### SELECTION

The Lefipán Formation is a Maastrichtian to Danian, straddling the Cretaceous-Paleogene boundary, geologic formation of the Cañadón Asfalto Basin in Chubut Province, Patagonia, Argentina. The up to  thick stratigraphic unit comprises mudstones, sandstones, siltstones and conglomerates, sourced from the North Patagonian Massif and deposited in a deltaic to shallow marine environment with a strong tidal influence. The basin that in those times was connected to the widening South Atlantic Ocean with a seaway connection to the Austral Basin and possibly with the Pacific Ocean.

The formation has provided unique fossil flora assemblages dating to the Cretaceous and Paleogene ages, and are characteristic of the early Cenozoic after the extinction of the dinosaurs. The occurrence of the same taxa in the Maastrichtian and Danian successions suggests that the Cretaceous-Paleogene extinction event did not affect aquatic plant communities, which retained approximately similar structure and composition during the transition between the latest Maastrichtian and the earliest Paleocene. Insect predation on fossil leaves shows a considerably more rapid recovery from the extinction in event in Patagonia (about 4 Ma) than in the Western Interior of North America, estimated at 9 million years.

Fossils of the mammal Cocatherium, the oldest known marsupial or any therian mammal in the Southern Hemisphere, and fish; Hypolophodon patagoniensis and shark teeth were found in the Danian section of the formation. The Danian part of the succession contains fossil flora of Lactoridaceae, presently a monotypic family restricted to the subtropical forests of the Juan Fernández Archipelago in the South Pacific Ocean, offshore Chile. The latest Cretaceous lower section of the formation contains fossils of a plesiosaur; Aristonectes parvidens. The genus Lefipania padillae and species Cocatherium lefipanum and Araucaria lefipanensis were named after the formation.

Records for finding displayed items

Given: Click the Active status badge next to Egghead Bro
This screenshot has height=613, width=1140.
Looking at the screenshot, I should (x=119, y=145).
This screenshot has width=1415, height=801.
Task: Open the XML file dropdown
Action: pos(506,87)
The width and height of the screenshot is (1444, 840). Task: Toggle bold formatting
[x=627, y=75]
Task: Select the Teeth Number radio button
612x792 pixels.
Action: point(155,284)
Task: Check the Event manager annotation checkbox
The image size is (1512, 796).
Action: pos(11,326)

--

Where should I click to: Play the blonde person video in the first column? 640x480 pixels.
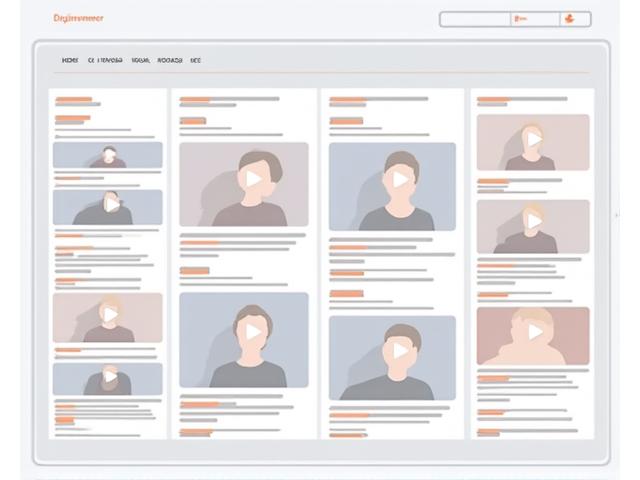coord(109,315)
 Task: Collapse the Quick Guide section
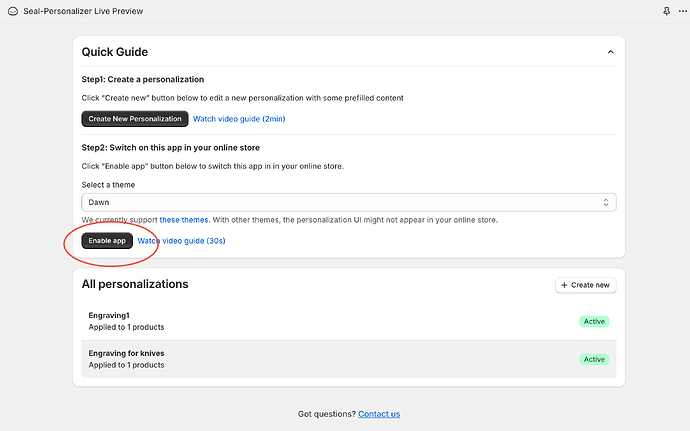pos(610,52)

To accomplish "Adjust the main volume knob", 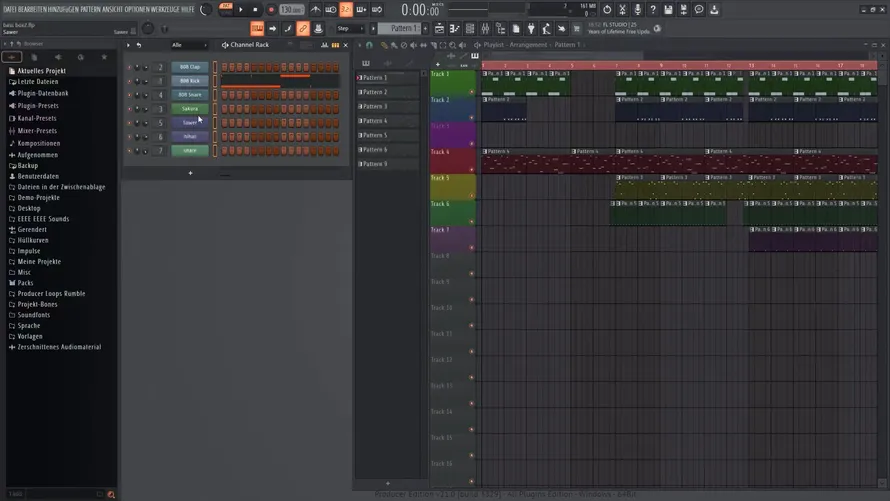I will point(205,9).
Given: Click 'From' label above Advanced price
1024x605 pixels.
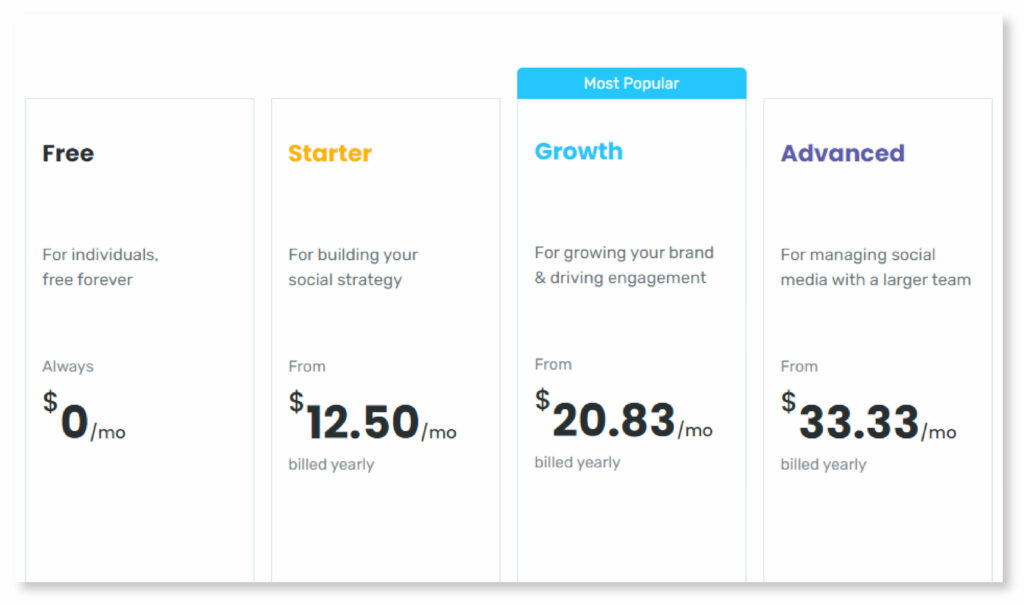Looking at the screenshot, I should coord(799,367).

### DIRECTIONS
1. Decide whether each statement agrees with the passage on the Lefipán Formation: (a) the formation lies in Chubut Province; (b) the plesiosaur Aristonectes parvidens was found in the Danian section; (c) Lactoridaceae is today a monotypic family restricted to the subtropical forests of the Juan Fernández Archipelago. Answer yes or no for each, quoting the words of the passage that decide it.
2. Write out the part of the passage on the Lefipán Formation between "Fossils of the" and "after the formation.", inclusive.
3. According to the passage on the Lefipán Formation, which mammal found there is the oldest known marsupial in the Southern Hemisphere?

### SOLUTIONS BELOW
1.
(a) Yes: "geologic formation of the Cañadón Asfalto Basin in Chubut Province, Patagonia, Argentina"
(b) No: "The latest Cretaceous lower section of the formation contains fossils of a plesiosaur; Aristonectes parvidens."
(c) Yes: "presently a monotypic family restricted to the subtropical forests of the Juan Fernández Archipelago"

2.
Fossils of the mammal Cocatherium, the oldest known marsupial or any therian mammal in the Southern Hemisphere, and fish; Hypolophodon patagoniensis and shark teeth were found in the Danian section of the formation. The Danian part of the succession contains fossil flora of Lactoridaceae, presently a monotypic family restricted to the subtropical forests of the Juan Fernández Archipelago in the South Pacific Ocean, offshore Chile. The latest Cretaceous lower section of the formation contains fossils of a plesiosaur; Aristonectes parvidens. The genus Lefipania padillae and species Cocatherium lefipanum and Araucaria lefipanensis were named after the formation.

3. Cocatherium